## begin Reading passage

Monday, April 2, 2012

A novel of poetic beauty



Sometimes prose is poetry. As National Poetry Month kicks off, I want to shout out THE WOOD WIFE, a book that’s new to me but has been around since 1996 and won the Mythopoeic Award.
I ordered it after reading a good review and because I’m a fan of Terri Windling’s skill as an editor of many fantasy and horror anthologies. One of my all-time favorites is THE FAERY REEL, which she co-edited with Ellen Datlow.
I haven’t finished reading THE WOOD WIFE (about 2/3 inhaled), so this isn’t a review. It’s more of a love letter to a story that keeps fascinating me and to words that make me pause and sigh.
And because it’s about a fictional poet, Davis Cooper, and filled with snippets of his poetry, it’s perfect for National Poetry Month. The book isn’t a verse novel it’s just filled with poetic language, pieces of Cooper’s poems and musings on arts of all kinds.

## end Reading passage
## begin Input for this task

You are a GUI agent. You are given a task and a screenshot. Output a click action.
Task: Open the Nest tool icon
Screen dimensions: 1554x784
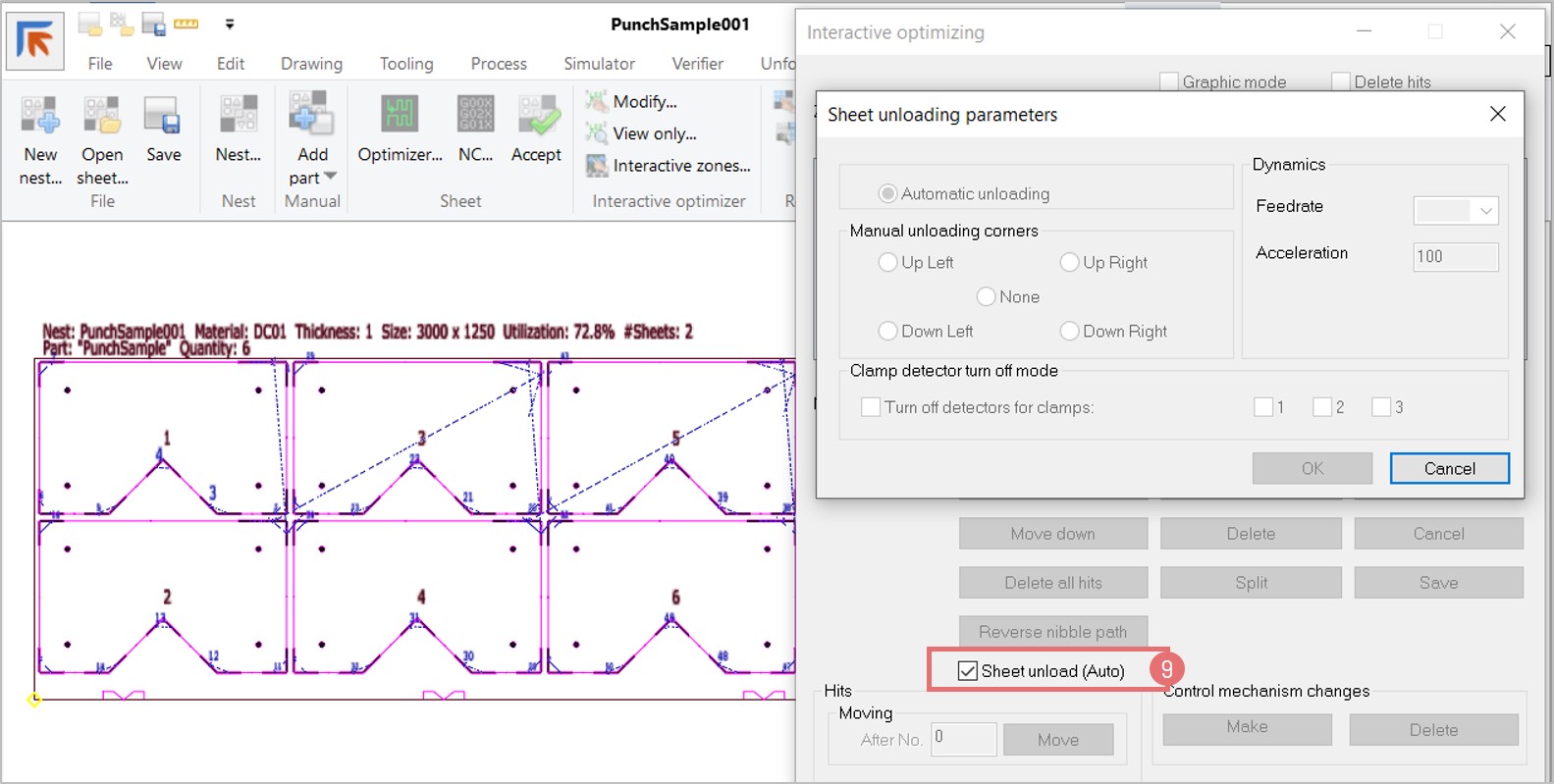tap(238, 116)
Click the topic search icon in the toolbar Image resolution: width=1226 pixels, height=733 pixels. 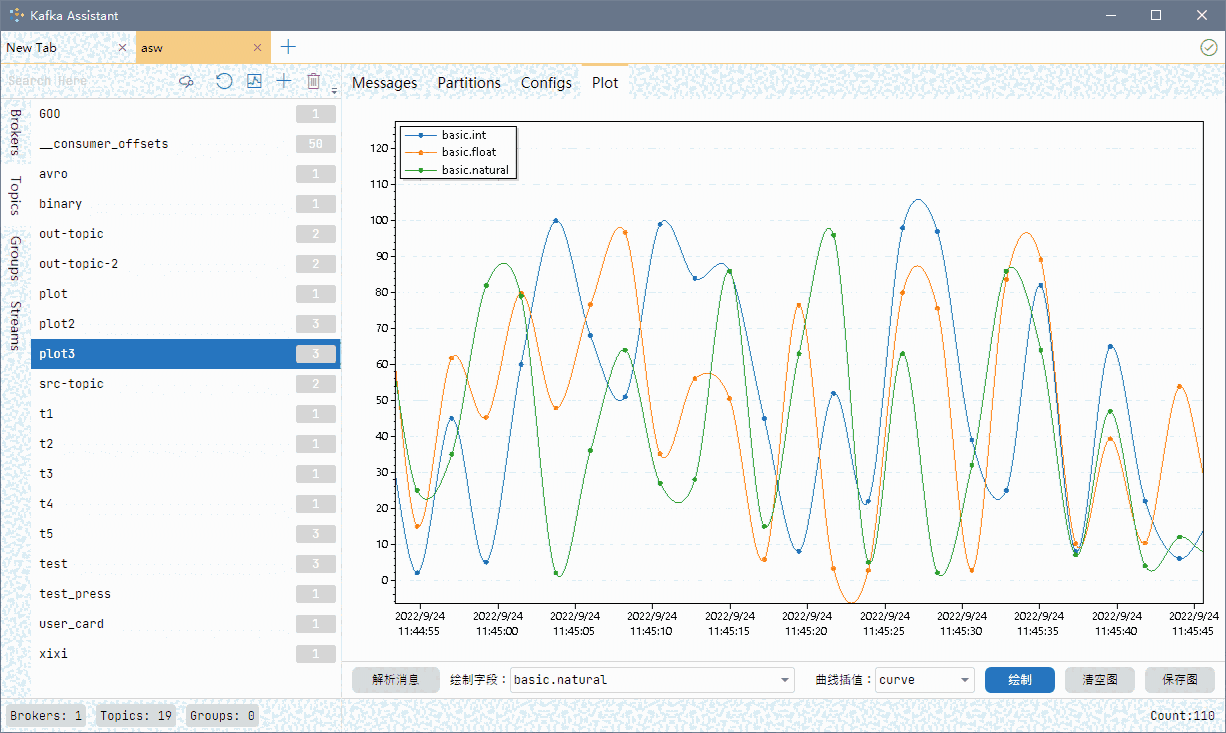click(x=186, y=81)
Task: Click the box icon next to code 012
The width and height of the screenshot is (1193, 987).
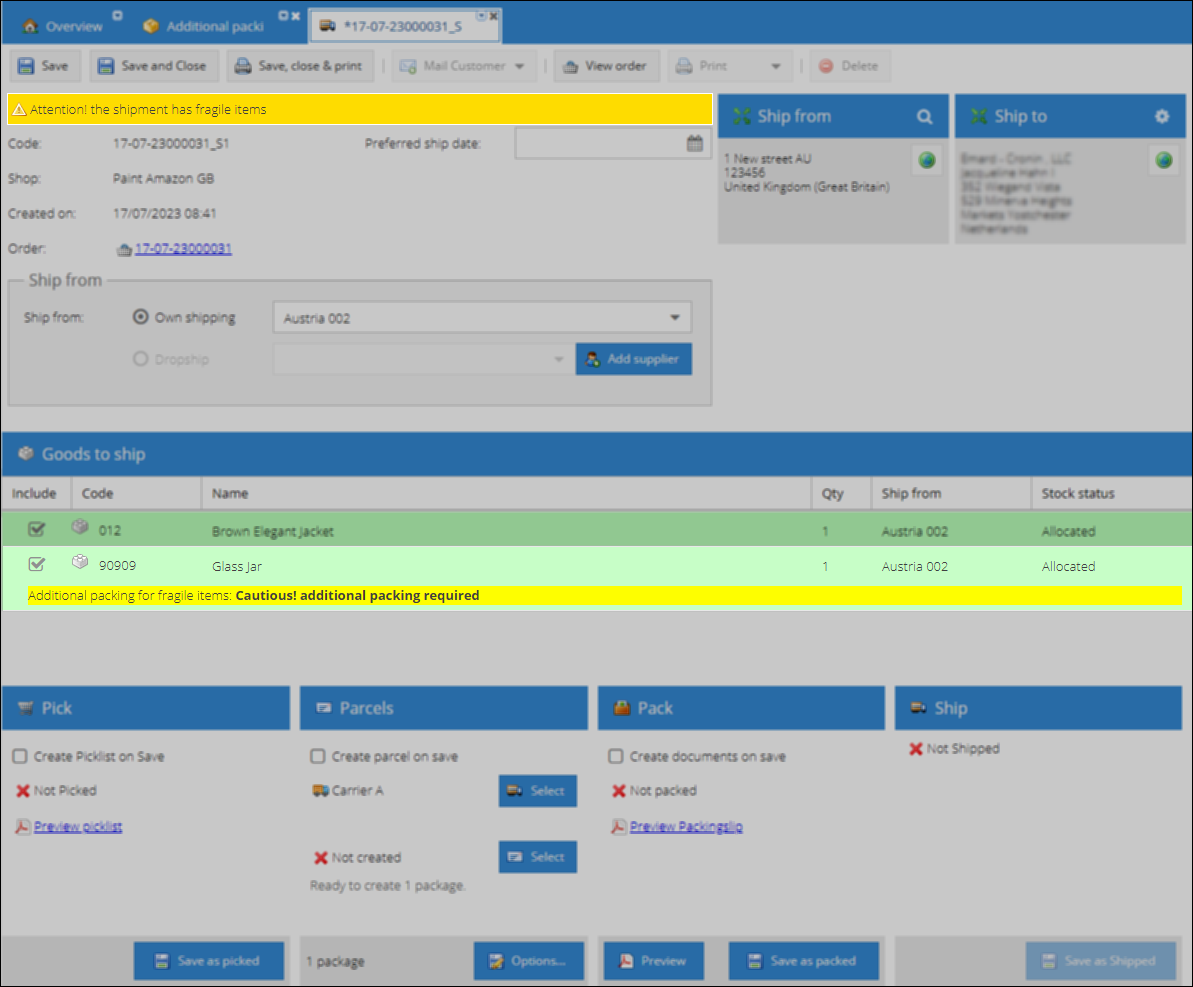Action: click(80, 527)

## end Input for this task

> [Short problem A]:
Decide whether each statement agrees with the blog post about THE WOOD WIFE, answering yes or no and quoting the deciding words: (i) THE WOOD WIFE won the Mythopoeic Award. (ii) The writer has finished reading THE WOOD WIFE. (iii) THE WOOD WIFE is a verse novel.
> [Short problem B]:
In the records, from the line holding "Task: Click the box icon next to code 012" through the end of the records, inclusive, substitute "square icon" for "box icon" and give only those lines again, otherwise unchanged. Leave the pictures out.

> [Complete answer A]:
(i) Yes: "won the Mythopoeic Award"
(ii) No: "I haven’t finished reading THE WOOD WIFE"
(iii) No: "The book isn’t a verse novel"

> [Complete answer B]:
Task: Click the square icon next to code 012
The width and height of the screenshot is (1193, 987).
Action: click(80, 527)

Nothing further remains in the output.